Saved entries
Content starts

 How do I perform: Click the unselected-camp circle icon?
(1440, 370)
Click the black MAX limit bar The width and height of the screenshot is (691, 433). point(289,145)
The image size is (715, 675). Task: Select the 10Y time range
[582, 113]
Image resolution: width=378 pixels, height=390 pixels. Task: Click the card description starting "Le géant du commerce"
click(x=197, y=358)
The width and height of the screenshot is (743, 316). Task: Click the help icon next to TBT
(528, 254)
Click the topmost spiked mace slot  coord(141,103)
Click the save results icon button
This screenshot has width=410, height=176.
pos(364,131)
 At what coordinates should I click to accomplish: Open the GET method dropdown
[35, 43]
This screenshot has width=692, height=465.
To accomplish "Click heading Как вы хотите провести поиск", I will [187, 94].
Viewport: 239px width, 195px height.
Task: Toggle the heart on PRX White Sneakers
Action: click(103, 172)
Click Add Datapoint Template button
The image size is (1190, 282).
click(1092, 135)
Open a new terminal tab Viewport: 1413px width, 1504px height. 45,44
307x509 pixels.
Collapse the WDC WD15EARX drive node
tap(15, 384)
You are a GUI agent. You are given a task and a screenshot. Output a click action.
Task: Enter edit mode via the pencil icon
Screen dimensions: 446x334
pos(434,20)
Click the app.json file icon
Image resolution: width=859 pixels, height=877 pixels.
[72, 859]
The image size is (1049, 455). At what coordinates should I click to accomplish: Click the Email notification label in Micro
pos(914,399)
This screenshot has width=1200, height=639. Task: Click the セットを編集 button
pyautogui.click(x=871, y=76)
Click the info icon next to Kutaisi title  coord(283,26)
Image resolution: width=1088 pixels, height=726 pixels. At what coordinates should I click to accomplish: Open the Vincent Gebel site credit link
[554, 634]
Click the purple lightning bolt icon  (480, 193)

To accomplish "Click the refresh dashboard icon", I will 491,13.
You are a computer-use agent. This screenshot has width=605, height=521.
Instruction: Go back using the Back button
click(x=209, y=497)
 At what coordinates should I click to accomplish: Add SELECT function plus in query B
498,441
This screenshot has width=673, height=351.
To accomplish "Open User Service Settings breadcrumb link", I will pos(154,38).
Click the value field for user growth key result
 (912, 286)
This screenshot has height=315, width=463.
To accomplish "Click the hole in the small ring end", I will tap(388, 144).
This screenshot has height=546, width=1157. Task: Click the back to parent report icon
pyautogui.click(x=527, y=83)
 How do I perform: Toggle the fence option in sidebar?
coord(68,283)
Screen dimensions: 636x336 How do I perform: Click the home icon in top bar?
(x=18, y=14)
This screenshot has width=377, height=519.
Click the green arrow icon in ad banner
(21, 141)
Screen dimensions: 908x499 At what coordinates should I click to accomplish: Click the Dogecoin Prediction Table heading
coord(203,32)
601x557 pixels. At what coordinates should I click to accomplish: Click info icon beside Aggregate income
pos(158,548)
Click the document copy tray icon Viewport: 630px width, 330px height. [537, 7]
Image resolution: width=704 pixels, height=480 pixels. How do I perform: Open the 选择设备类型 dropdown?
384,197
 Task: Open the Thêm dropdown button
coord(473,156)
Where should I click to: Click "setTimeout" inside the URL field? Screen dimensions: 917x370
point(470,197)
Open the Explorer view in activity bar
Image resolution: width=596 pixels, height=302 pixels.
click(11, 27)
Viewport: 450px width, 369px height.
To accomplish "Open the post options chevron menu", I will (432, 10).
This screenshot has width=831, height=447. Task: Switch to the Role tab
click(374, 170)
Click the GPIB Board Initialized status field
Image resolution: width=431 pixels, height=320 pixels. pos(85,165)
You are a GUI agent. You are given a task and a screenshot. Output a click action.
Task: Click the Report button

Content ends

# [Work instruction]
The required answer is the exact run of lines above starting at the line with "Click the green arrow icon in ad banner" and ending at the line with "Click the document", with both ends present.

# [Exercise result]
Click the green arrow icon in ad banner
(21, 141)
Screen dimensions: 908x499 At what coordinates should I click to accomplish: Click the Dogecoin Prediction Table heading
coord(203,32)
601x557 pixels. At what coordinates should I click to accomplish: Click info icon beside Aggregate income
pos(158,548)
Click the document copy tray icon Viewport: 630px width, 330px height. [537, 7]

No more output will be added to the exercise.